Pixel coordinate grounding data
= Beginning of Section =
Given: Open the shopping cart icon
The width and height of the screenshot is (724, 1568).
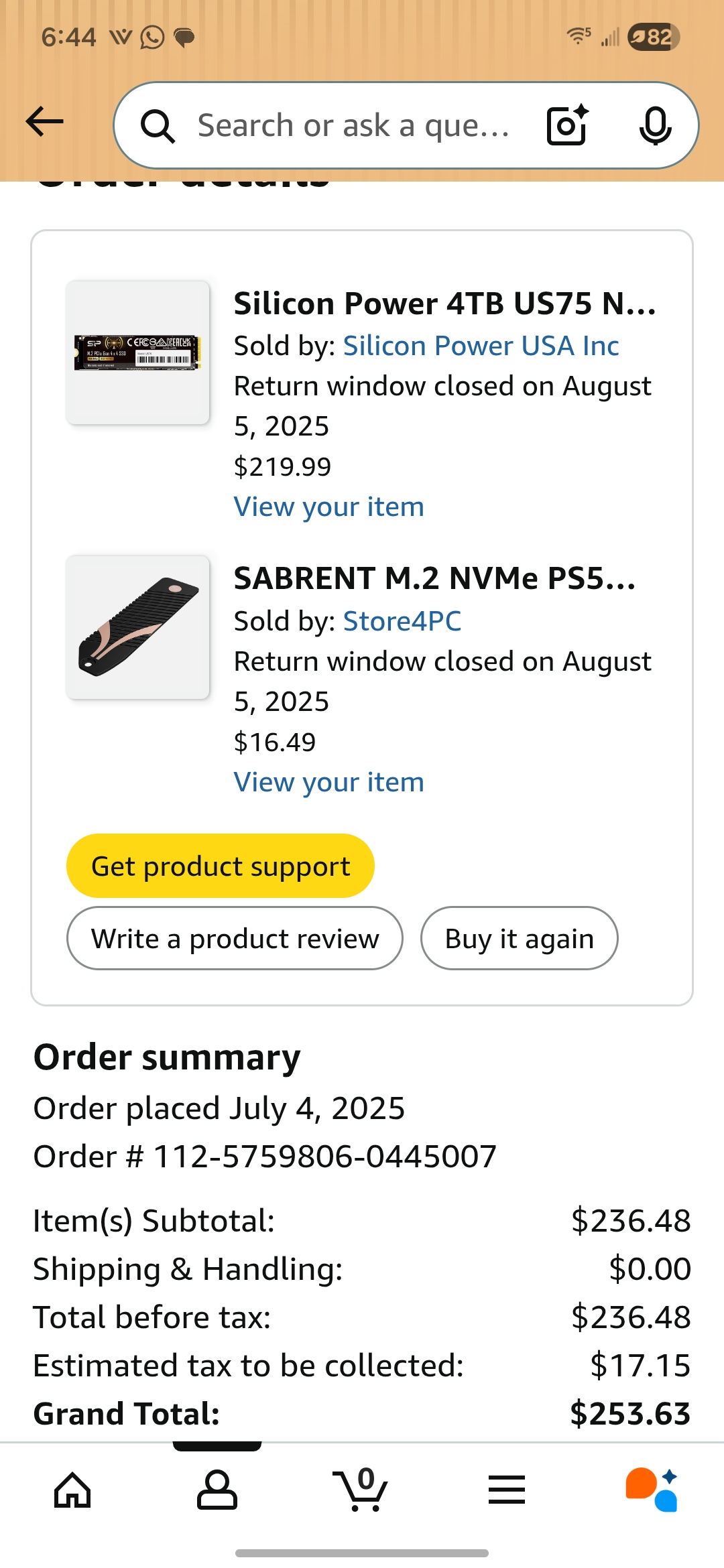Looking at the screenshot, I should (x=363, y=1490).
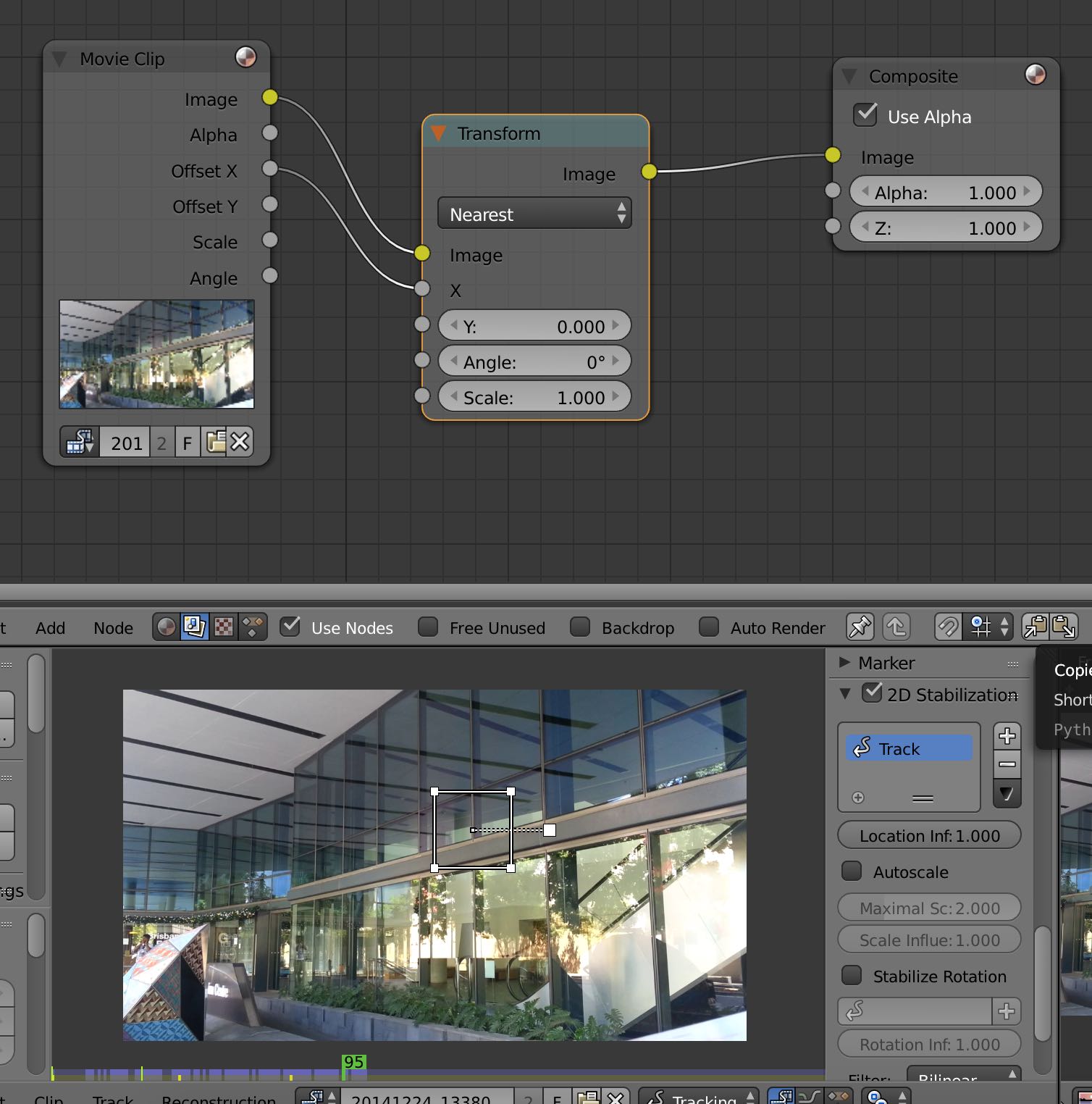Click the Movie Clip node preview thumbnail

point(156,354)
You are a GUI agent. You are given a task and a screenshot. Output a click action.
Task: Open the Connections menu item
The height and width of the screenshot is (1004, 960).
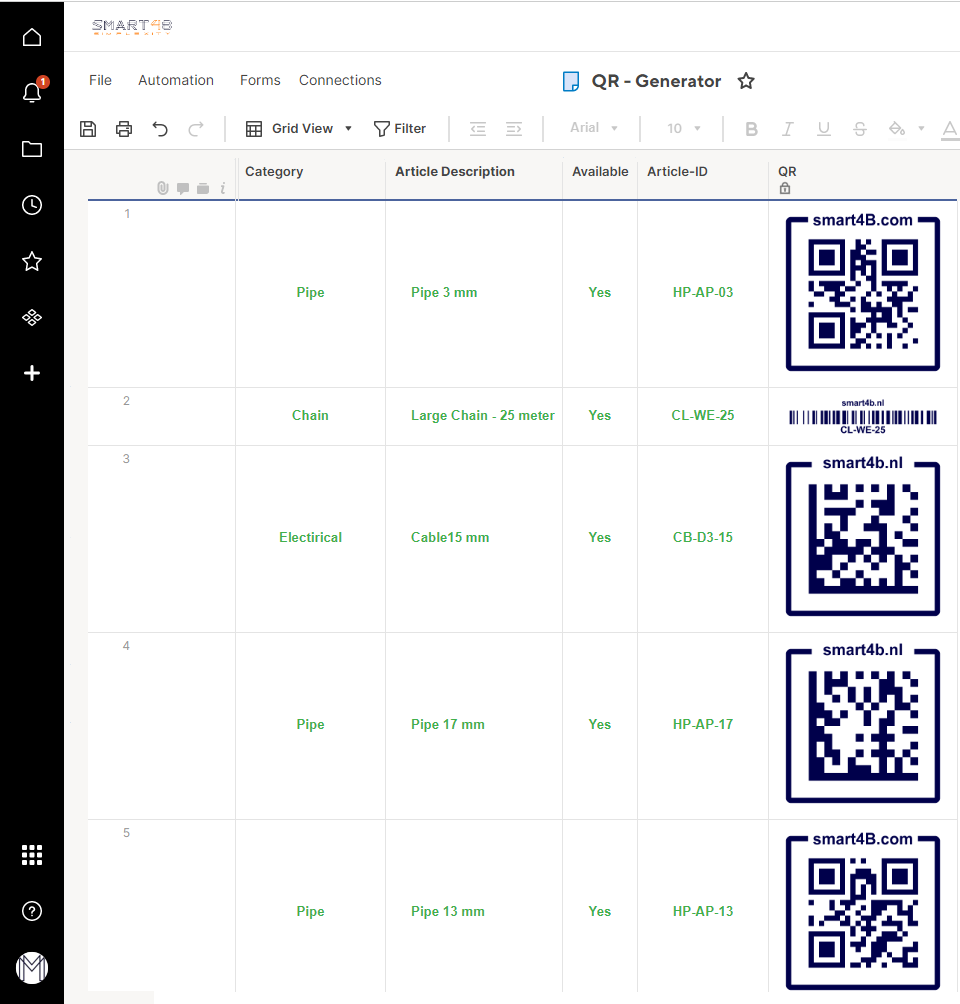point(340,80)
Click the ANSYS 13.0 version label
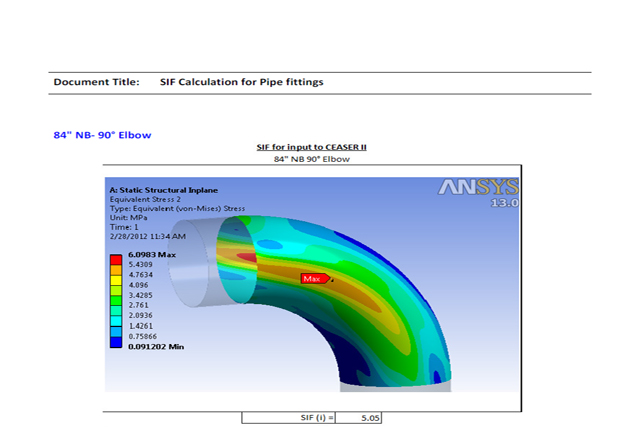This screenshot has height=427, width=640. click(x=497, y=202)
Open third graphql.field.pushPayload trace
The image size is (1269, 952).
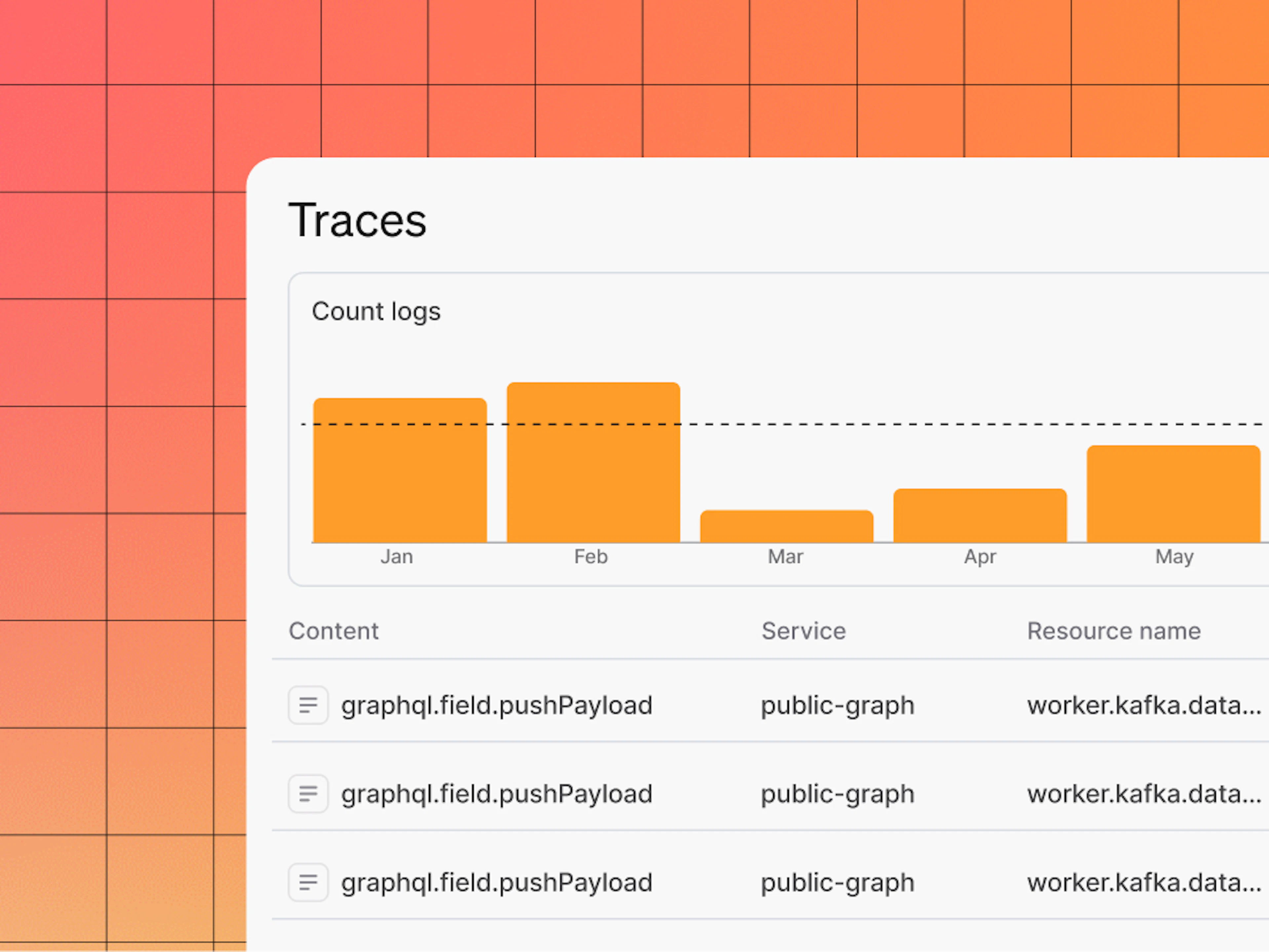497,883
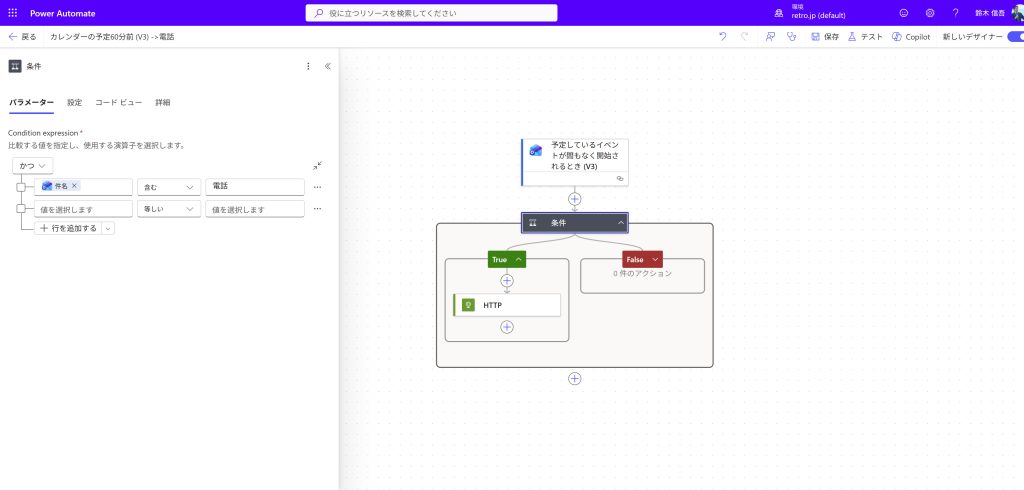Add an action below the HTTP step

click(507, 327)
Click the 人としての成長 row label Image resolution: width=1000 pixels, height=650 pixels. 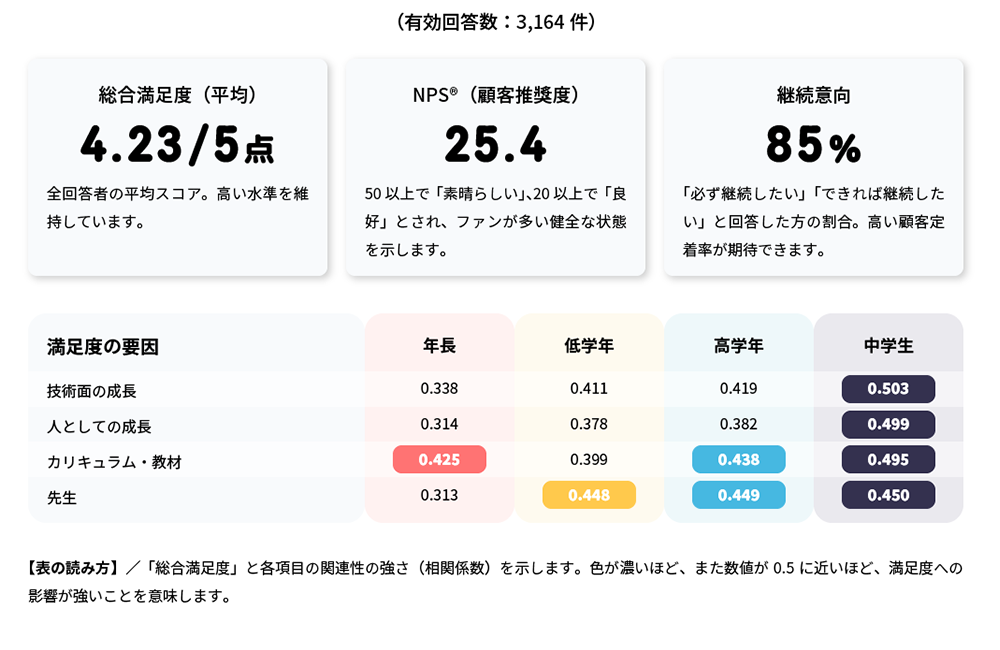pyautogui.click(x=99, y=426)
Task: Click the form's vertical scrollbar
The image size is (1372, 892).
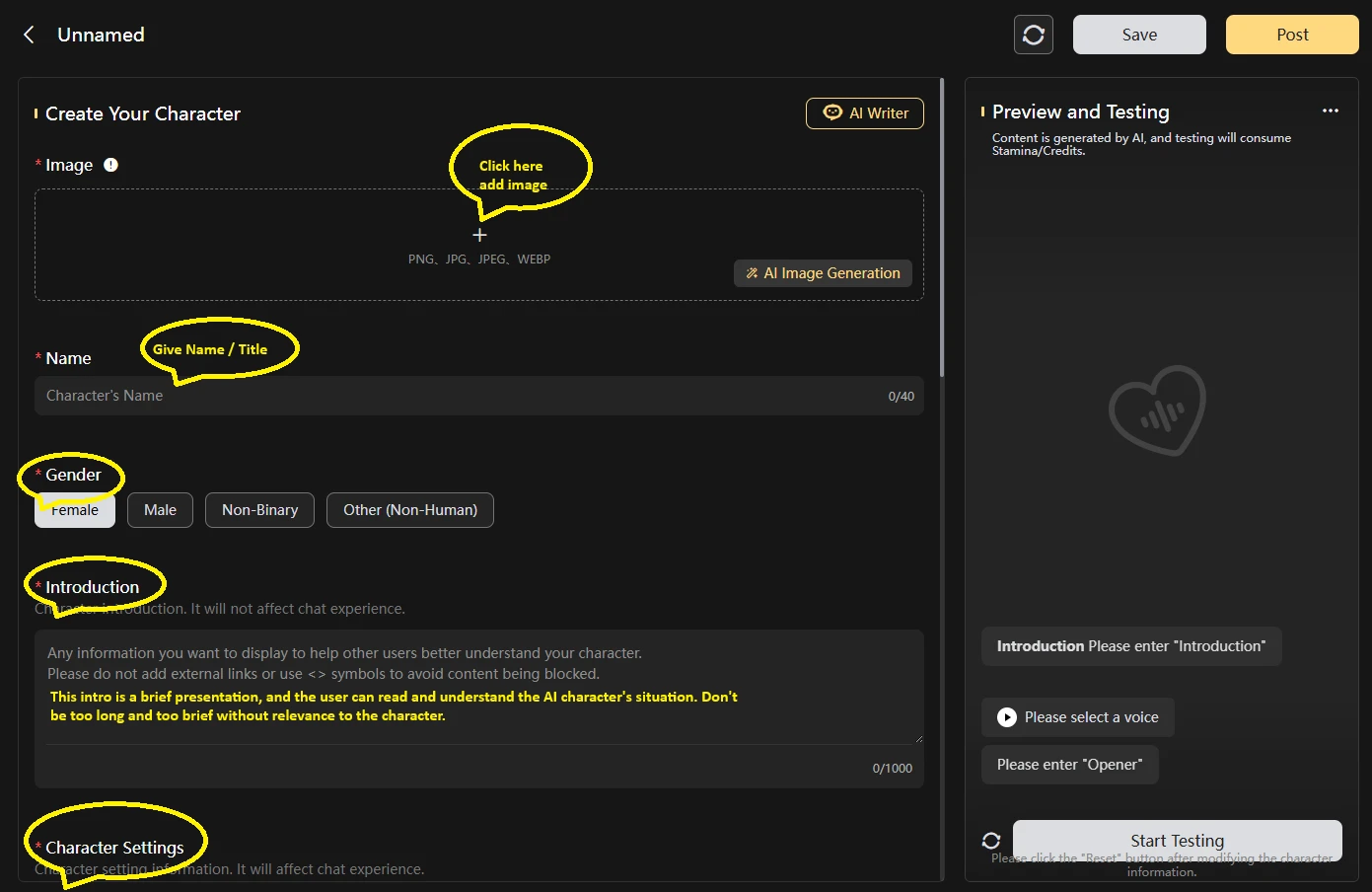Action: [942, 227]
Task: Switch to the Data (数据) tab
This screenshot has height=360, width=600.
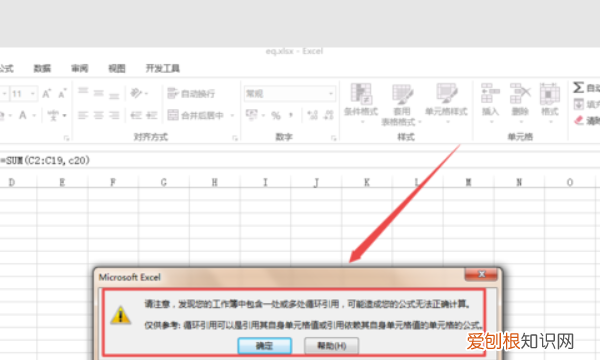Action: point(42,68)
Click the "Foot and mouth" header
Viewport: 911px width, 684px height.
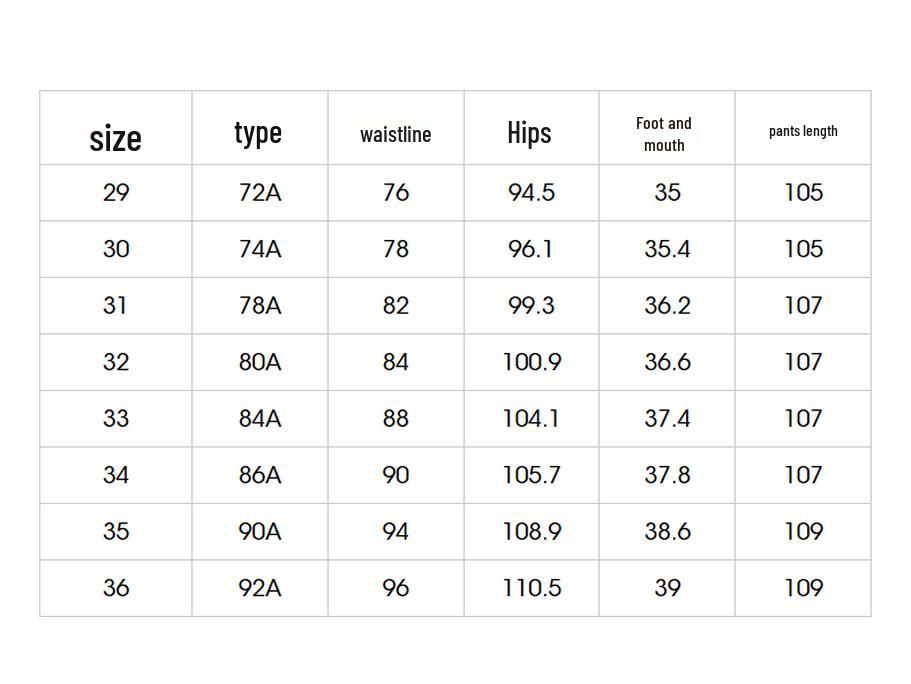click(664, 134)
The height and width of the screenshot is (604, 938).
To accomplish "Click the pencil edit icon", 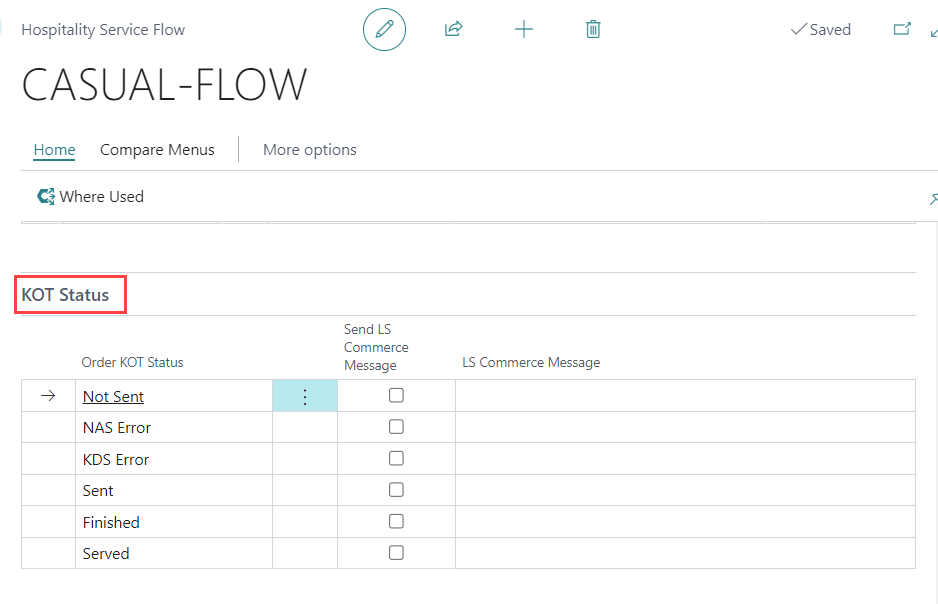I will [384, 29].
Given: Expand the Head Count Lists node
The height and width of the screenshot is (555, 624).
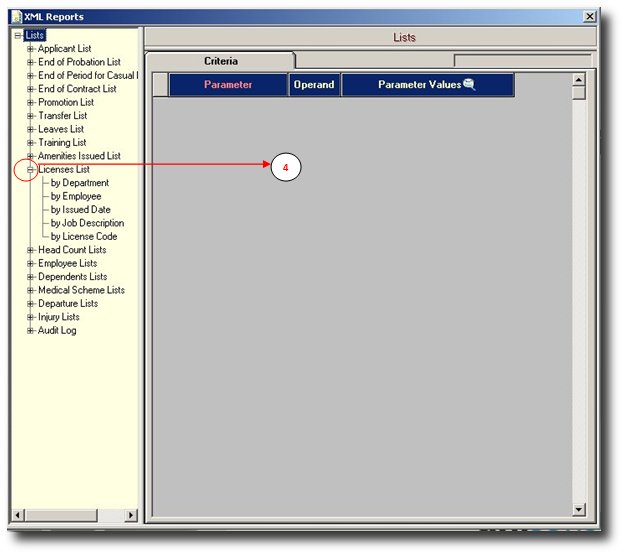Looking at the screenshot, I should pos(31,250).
= End of Section =
What the exercise asks ▸
Select every line above that contains the word "Open", and copy it.

Solution to this problem ▸
Given: Open the shopping cart icon
Task: Open the Connections menu item
Open third graphql.field.pushPayload trace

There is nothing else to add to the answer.